■ **Activités**:
• a. Veuillez recopier le texte sur Mondovino depuis « Nous nous sommes » jusqu'à « plus grand plaisir? » inclus.
• b. Écrivez la suite du texte sur Mondovino à partir de sa dernière phrase.

■ **Passage choisi**:
_____

Pour clore notre dossier sur Mondovino, nous ne procéderons pas à une analyse détaillée cette fois-ci, le but étant de donner l’envie de visionner le documentaire à ceux qui ne l’ont pas encore découvert et de raviver les souvenirs des chanceux qui l’ont déjà apprécié.
Nous nous sommes fait plaisir en sélectionnant trois personnages: Robert Parker, Hubert de Montille et Battista Columbu. Vous pourrez constater que lors de leur passage dans le film, ils sont montrés de manière désopilante, spirituelle ou pathétique. A vous d'évaluer à qui convient telle approche…
Tout au long de son documentaire, Jonathan Nossiter a filmé, observé, bavardé avec les libre-penseurs, croisé les pressés, démasqué les faiblesses, subi des affronts. Il n’a cependant jamais cherché à éviter les acteurs dérangeants. Il s’est frotté à des milieux divers, hostiles comme amicaux, sans perdre la face. Néanmoins, la neutralité parfaite n’étant pas de ce monde, il n’a pu cacher ses opinions. Et finalement, n’est-ce pas pour notre plus grand plaisir?

_____

■ **Entrées de données recueillies**:
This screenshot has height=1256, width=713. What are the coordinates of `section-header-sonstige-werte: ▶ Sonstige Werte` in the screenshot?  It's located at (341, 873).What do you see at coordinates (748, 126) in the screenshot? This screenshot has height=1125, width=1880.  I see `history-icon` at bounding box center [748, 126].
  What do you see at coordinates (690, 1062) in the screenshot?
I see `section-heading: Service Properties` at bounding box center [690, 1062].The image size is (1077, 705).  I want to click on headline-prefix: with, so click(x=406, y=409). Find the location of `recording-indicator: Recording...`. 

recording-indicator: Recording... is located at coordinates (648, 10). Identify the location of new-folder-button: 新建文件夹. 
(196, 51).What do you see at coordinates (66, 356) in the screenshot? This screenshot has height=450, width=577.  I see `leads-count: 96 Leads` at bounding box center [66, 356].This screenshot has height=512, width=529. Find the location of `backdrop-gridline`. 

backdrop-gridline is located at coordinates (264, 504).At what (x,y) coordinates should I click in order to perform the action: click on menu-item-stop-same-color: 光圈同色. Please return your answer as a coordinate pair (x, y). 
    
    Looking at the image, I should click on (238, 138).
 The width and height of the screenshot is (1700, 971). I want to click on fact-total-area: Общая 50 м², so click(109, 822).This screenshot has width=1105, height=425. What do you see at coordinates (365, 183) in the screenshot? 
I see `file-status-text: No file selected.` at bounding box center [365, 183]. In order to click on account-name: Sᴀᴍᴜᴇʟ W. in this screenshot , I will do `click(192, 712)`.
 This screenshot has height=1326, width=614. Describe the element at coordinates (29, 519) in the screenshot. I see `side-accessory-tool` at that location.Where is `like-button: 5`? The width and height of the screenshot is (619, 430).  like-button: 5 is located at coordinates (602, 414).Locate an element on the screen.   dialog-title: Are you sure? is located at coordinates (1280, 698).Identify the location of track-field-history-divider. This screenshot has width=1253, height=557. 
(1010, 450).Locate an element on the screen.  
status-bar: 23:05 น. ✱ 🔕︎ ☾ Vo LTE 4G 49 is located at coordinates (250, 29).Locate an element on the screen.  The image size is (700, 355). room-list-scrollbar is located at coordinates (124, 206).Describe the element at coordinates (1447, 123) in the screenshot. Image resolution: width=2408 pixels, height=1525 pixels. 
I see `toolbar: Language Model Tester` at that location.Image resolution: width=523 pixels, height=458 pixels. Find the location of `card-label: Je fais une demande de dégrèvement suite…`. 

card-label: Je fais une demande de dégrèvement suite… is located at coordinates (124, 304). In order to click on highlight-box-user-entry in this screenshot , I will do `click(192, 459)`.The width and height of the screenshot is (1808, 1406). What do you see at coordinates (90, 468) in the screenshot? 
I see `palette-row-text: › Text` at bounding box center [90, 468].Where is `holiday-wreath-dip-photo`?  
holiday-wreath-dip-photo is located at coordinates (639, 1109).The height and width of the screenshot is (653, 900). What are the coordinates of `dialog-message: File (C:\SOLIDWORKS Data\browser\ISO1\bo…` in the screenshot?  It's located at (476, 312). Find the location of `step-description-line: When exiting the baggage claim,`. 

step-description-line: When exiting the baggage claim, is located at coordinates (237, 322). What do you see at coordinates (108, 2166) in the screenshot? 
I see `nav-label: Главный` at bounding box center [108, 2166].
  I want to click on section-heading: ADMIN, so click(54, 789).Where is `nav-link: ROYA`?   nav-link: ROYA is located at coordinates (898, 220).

_____

■ **Réponses numérotées**:
• a.
Nous nous sommes fait plaisir en sélectionnant trois personnages: Robert Parker, Hubert de Montille et Battista Columbu. Vous pourrez constater que lors de leur passage dans le film, ils sont montrés de manière désopilante, spirituelle ou pathétique. A vous d'évaluer à qui convient telle approche…
Tout au long de son documentaire, Jonathan Nossiter a filmé, observé, bavardé avec les libre-penseurs, croisé les pressés, démasqué les faiblesses, subi des affronts. Il n’a cependant jamais cherché à éviter les acteurs dérangeants. Il s’est frotté à des milieux divers, hostiles comme amicaux, sans perdre la face. Néanmoins, la neutralité parfaite n’étant pas de ce monde, il n’a pu cacher ses opinions. Et finalement, n’est-ce pas pour notre plus grand plaisir?

• b.
Il est important de noter ici que notre étude reste subjective. Nous n’avons pas pu prendre en considération tous les portraits et nous n'avons traité que quelques séquences. Il serait intéressant, par exemple, de s’appesantir sur l’image laissée par les Frescobaldi ou les Mondavi .
Nous espérons malgré tout avoir su vous guider tant soit peu dans l’analyse délicate des séquences et surtout, vous avoir permis de mesurer le poids et la force du langage cinématographique.